After just two cycles, blood work and a scan showed disease progression again, all while the side effects were getting unbearable for Geoffrey.

He said: “The side effects have gotten worse, worse, worse, and now, chemotherapy is just not effective anymore, the body’s gotten used to it.”

Explaining why he reacted badly to a chemotherapy drug, he said: “Essentially it kills all your fast-growing cells, which include your cancer cells, but also includes your hair and nails. I had a really bad reaction to that in my face.”

Determined to find an alternative, Geoffrey started doing his own research by looking online and found dendritic cell therapy, only to be told it would not be available to him in the UK.

He decided to fly to a laboratory in Ulm, Germany to have the week-long treatment on October 17 2022. Friends and family rallied round to contribute towards his Go Fund Me appeal, which has raised over £14,000 and helped to pay for the £17,000 injection.

“I am still in pain, I have a lot of pain, which I’m trying to find a good balance of very strong medications,” he said.

Geoffrey is due to meet with his oncologist on November 1 in the UK, but knows he may well need to pay for further vaccine doses and more treatment abroad and is continuing to fundraise to pay for that.
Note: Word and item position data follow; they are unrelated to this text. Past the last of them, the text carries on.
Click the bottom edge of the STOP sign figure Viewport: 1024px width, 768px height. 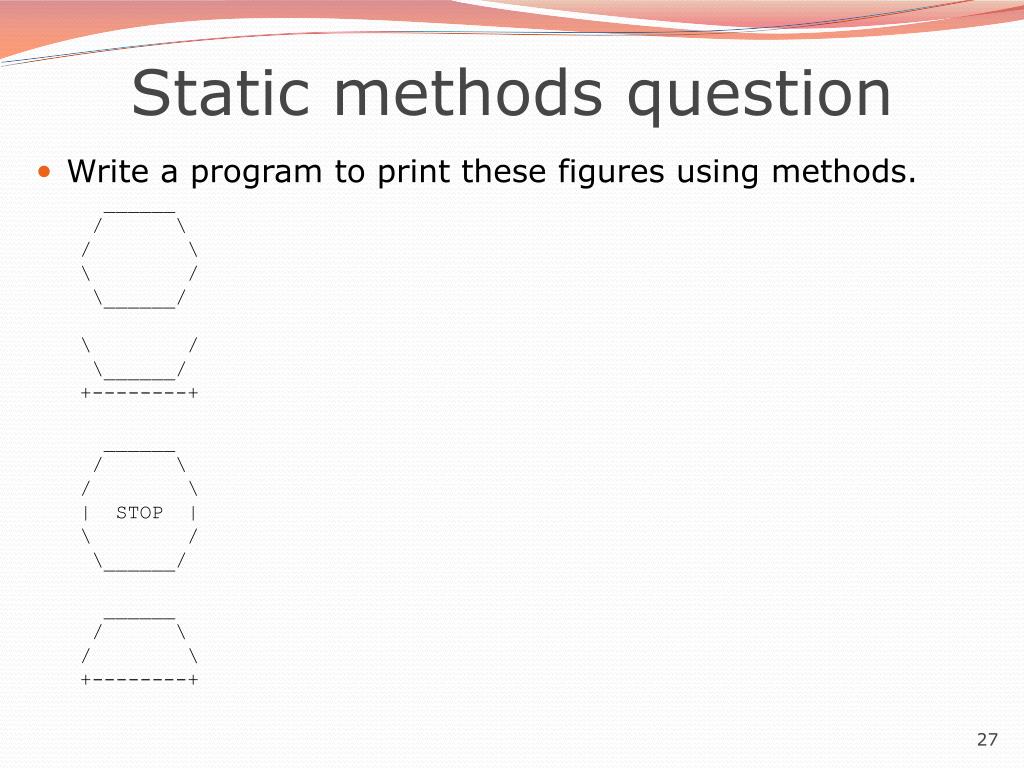click(x=139, y=562)
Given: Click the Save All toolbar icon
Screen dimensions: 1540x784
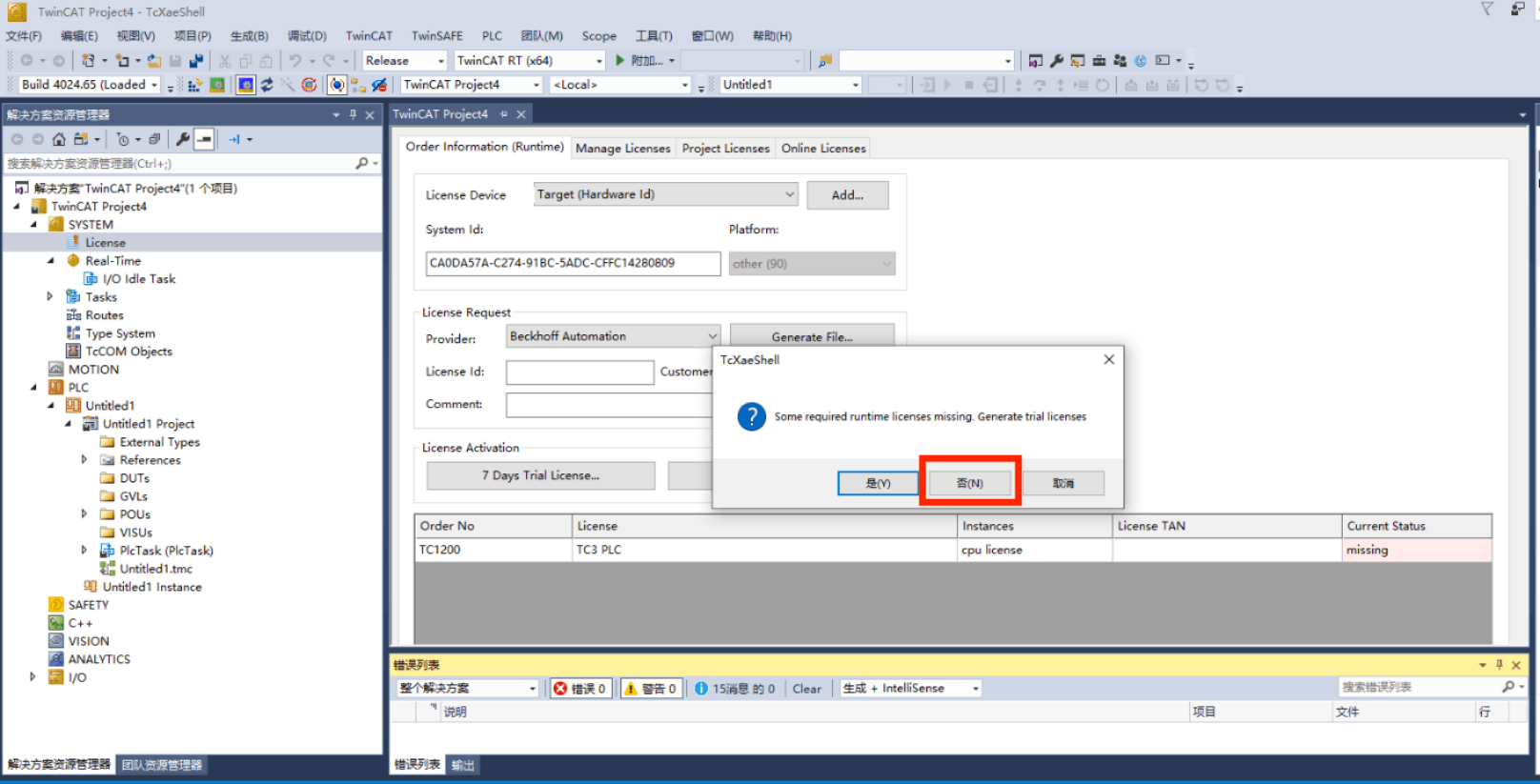Looking at the screenshot, I should (x=195, y=60).
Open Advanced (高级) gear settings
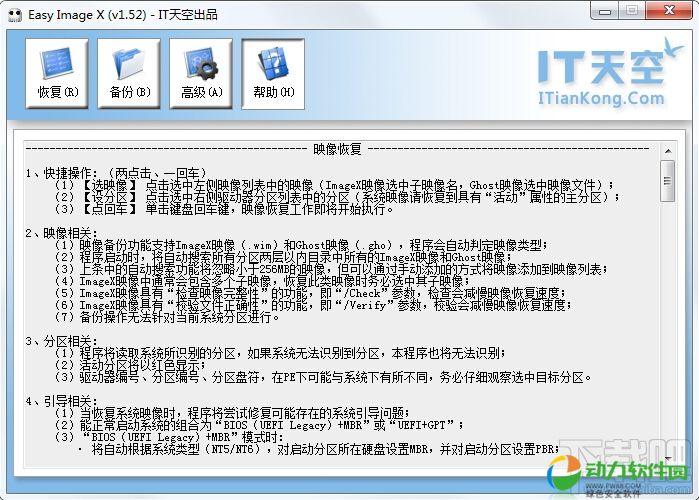The width and height of the screenshot is (699, 500). (x=201, y=72)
Specialist cancer information nurse at Cancer Research UK Caroline Geraghty said: “Dendritic cell therapy is a type of vaccine that can treat cancer. Dendritic cells help immune system recognise and attack abnormal cells, such as cancer cells.

“To make the vaccine, scientists grow dendritic cells alongside cancer cells in the lab. The vaccine then stimulates your immune system to attack the cancer. It’s still being researched, so the evidence base is not yet strong enough for it to be available in the UK.

“Decisions about the best course of treatment must be based on sound evidence of benefit – so it’s important patients talk to their doctor about any alternative treatment they might be considering.”

She added: “Thanks to ongoing developments in research, there continues to be many new cancer drugs showing effectiveness in clinical trials, providing potential options for people with cancer.

“But while regulators have improved the speed at which they assess these for routine NHS use, there are still, unfortunately, times when particular drugs aren’t yet easily accessible for people who may benefit. We understand how frustrating this can be.”